### Do this
Write out the passage on Tibet below word for word, from "In Tibet China" up to and including "own (Schnborn, 1994).".

### Passage
---*---

Wednesday, October 3, 2012

Crisis Management, Perception Management and PSYWAR: Viet Cong Style

Tibet
"The Chinese Revolution was imported to and imposed upon an unwilling Tibet by means of structural violence and psychological warfare." (Norbu, 2001, p. 109) According to Norbu the ill-advised advance of Mao Zedong's Cultural Revolution into Tibet may have been more about cultural genocide than about nationalizing communism. It attempted imposing Han values, heroes, and heritage onto a people having not only a separate ethnological heritage, but an entirely separate religious culture. Even now as the Chinese government appears to support greater openness, Tibet seems held by the same old communist party rules. In the late 1970s Maoist leftism seemed more enforced in Tibet, and into the present oppression bears more the earmarks of a class struggle than an ideological revolution.

In Tibet China finds itself facing the age-old problem of psychologically manipulating a captive people's deepest held religious beliefs -- a psychological bulwark that through history has proven immune to even the threat of death. In its most extreme this involves supplanting symbols of power of the captive peoples with those of the conquerors (Meinig, 1993). The United States did it for its indigenous people by wiping out the Bison and claiming the Black Hills -- eventually defacing the latter with images of U.S. Presidents on Mt. Rushmore. More anciently, Constantine IV attempted to secure control over Christianity by initiating iconoclasm -- though not eliminating images, just replacing them with his own (Schnborn, 1994).

---*---

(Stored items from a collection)
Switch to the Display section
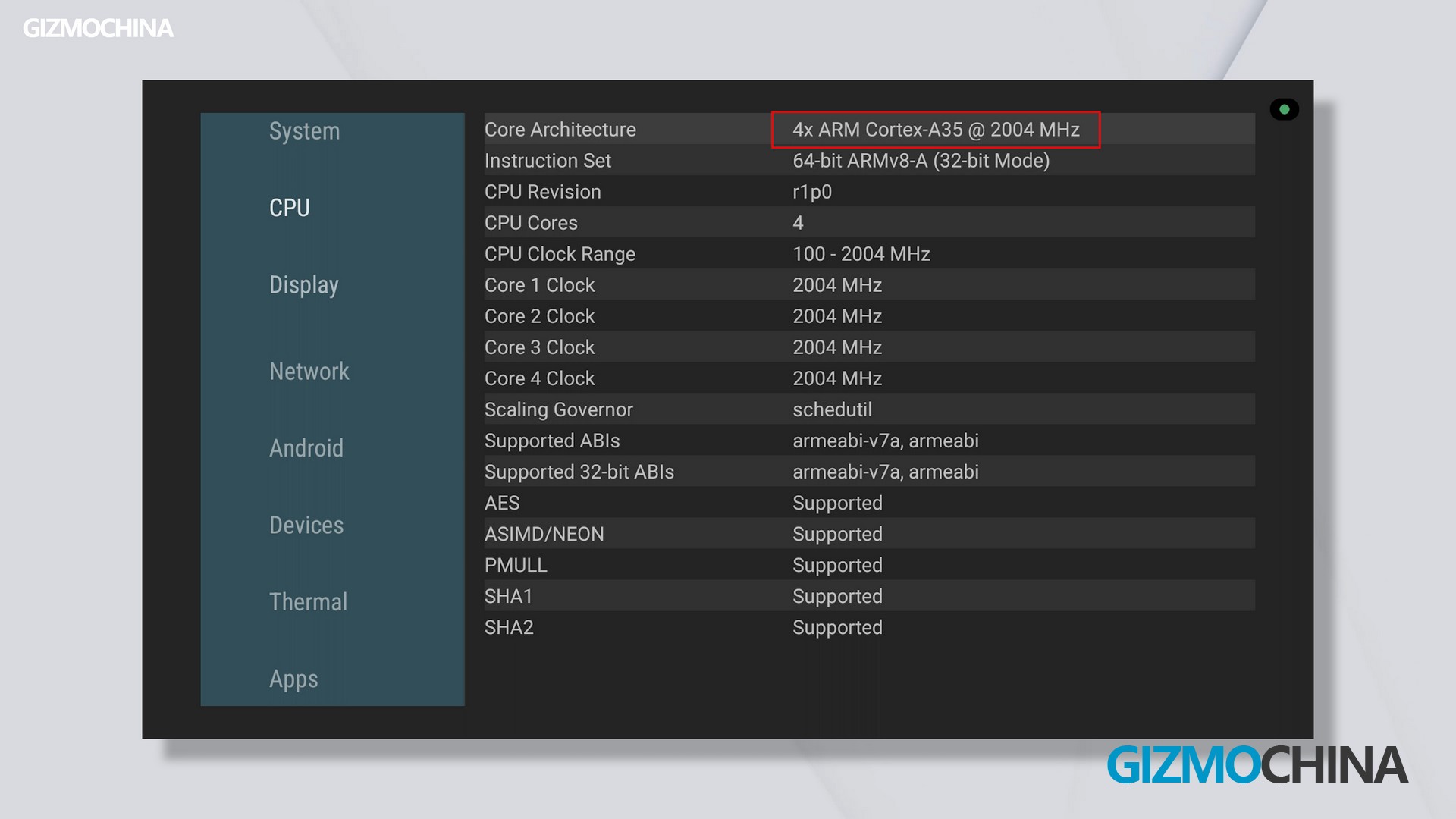point(304,285)
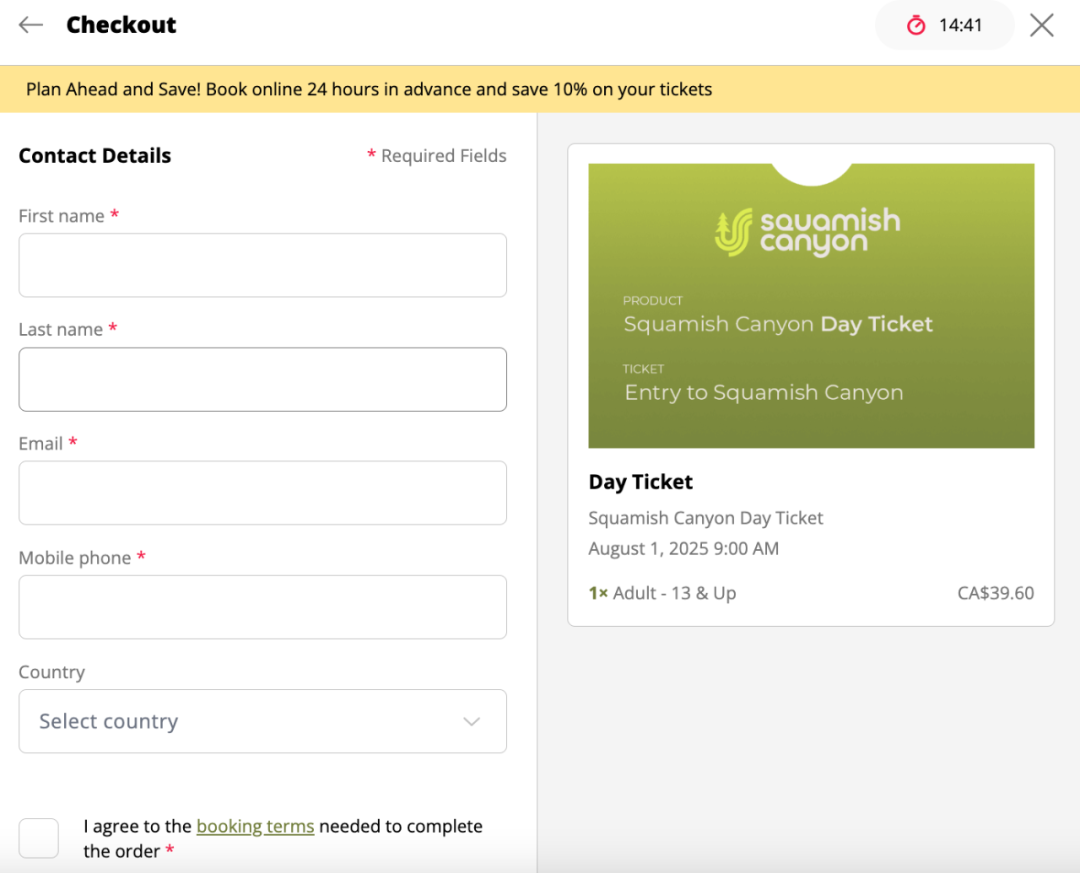This screenshot has height=873, width=1080.
Task: Click the 1× Adult - 13 & Up line
Action: [x=662, y=593]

---*---

### Answer for the task
In Tibet China finds itself facing the age-old problem of psychologically manipulating a captive people's deepest held religious beliefs -- a psychological bulwark that through history has proven immune to even the threat of death. In its most extreme this involves supplanting symbols of power of the captive peoples with those of the conquerors (Meinig, 1993). The United States did it for its indigenous people by wiping out the Bison and claiming the Black Hills -- eventually defacing the latter with images of U.S. Presidents on Mt. Rushmore. More anciently, Constantine IV attempted to secure control over Christianity by initiating iconoclasm -- though not eliminating images, just replacing them with his own (Schnborn, 1994).